Perez lauded Montana Gov. Steve Bullock, Department of Labor and Industry Commissioner Pam Bucy and U.S. Sen. Jon Tester for their work in advancing the issue.

“When you give birth to a child, you should be able to enjoy the most wonderful time of your life and you shouldn’t be sitting there fretting about how you are going to pay the bills when you’re off,” Perez said. “Again, we’re the only nation on Earth where that’s the case. And that’s wrong. If you believe that family comes first, then you’ve got to put your money where your mouth is. And it doesn’t break the bank. Study after study has shown that it doesn’t break the bank, and it’s been done in other states. It’s hurting our family structure and hurting our global competitiveness.”

Perez said that flexible workplace scheduling may take some time to spread throughout the country, but is inevitable.

“Everywhere I go around the country, the same conversation is occurring,” he said. “In our modern family world, you’ve got families balancing a lot of things. They want to be a good worker, they want to be a good parent. And we’ve got 19th century policy at the federal level. The rest of the world understands that we need to address child care, that we need to address family leave and things of that nature. We’re the only industrialized nation on the planet that hasn’t addressed this issue at a federal level.”

Perez criticized what he called a system of “taxpayers subsidizing the low-wage business models.”

“When at $7.25 an hour, you work a full-time job and you’re on food stamps,” he explained. “And literally, if you raise the minimum wage, you will literally remove between 3.5 (million) and 4 million people from the food stamp rolls and save billions of dollars for taxpayers by raising the minimum wage. Right now, that’s corporate welfare. I don’t know why we’re subsidizing the low-wage business model. And that’s why, when I talk to businesses, they understand when you lift wages you’re able to retain people because they become loyal to you. Henry Ford, 100 years ago, doubled wages on the assembly line because he knew that when you pay people enough you’ll keep them. And guess what they do with that extra money? They spend it. Big-box stores and restaurants add more customers and it creates a virtuous cycle. So our current model is effectively subsidizing low wages as a subsidy for corporations, and that’s not right.”


Perez also delivered the keynote address at an education conference at the University of Montana called “Defining a 21st Century Education for a Vibrant Democracy.” His talk was part of a session on preparing a competitive workforce.

During the roundtable at ATG, Perez discussed the workforce issue with Bucy.

“The economy is doing very well (in Montana),” Bucy told Perez. “We have the fastest wage growth in the nation. Personal income has increased by 4 percent over the last year, which is good, but we are still 42nd in the nation in real wages. Our GDP increased by 4.5 percent last year, and our unemployment rate is ideal at 4.1 percent.”

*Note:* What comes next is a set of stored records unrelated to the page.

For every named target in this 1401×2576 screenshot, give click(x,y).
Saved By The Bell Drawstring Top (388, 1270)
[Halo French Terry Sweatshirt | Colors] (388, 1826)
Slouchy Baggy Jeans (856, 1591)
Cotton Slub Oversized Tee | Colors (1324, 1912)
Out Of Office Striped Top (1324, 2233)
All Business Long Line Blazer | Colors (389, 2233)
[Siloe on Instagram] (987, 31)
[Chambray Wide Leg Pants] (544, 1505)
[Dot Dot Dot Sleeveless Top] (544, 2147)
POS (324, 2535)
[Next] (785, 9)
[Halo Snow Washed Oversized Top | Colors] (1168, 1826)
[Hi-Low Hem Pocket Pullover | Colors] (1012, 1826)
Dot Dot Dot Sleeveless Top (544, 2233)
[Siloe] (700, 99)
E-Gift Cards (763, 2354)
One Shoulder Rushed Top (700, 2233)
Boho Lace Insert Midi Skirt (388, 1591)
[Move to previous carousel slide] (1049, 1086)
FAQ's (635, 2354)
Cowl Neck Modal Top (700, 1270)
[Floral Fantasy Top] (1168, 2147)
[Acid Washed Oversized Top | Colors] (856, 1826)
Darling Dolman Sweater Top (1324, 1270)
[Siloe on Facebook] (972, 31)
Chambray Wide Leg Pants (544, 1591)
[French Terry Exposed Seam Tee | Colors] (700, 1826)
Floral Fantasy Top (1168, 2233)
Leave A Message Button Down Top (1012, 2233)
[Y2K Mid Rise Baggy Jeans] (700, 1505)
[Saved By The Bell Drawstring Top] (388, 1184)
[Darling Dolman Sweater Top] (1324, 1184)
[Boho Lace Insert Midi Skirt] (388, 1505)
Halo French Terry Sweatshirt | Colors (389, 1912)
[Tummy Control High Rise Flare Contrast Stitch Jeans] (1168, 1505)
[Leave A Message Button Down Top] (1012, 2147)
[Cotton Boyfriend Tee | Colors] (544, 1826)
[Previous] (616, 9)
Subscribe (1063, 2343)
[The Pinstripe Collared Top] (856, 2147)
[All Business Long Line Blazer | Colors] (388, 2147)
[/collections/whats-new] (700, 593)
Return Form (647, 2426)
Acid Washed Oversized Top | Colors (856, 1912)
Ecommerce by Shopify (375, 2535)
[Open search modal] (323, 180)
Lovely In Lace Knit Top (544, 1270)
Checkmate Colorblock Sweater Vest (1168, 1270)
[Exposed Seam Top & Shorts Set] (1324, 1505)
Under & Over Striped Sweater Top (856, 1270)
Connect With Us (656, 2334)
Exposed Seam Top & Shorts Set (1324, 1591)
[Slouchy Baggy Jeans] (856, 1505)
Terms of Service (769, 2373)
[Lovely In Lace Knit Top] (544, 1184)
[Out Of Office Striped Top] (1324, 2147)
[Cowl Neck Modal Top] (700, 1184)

Bucy said that Montana is facing a very critical worker shortage.

“In the next decade, we will have 130,000 baby boomers retiring, and we have the second-oldest workforce in the country,” she explained. “We already have baby boomers working longer than most of them had planned. There are 123,000 16- to 24-year-olds to take those jobs, and that math already doesn’t add up. We are predicting growth of 6,500 jobs per year over the next decade.

"So we really are in a place where it’s an opportunity, but we are having lots of conversations about how to increase labor force participation and speed up and have less expensive training in Montana.”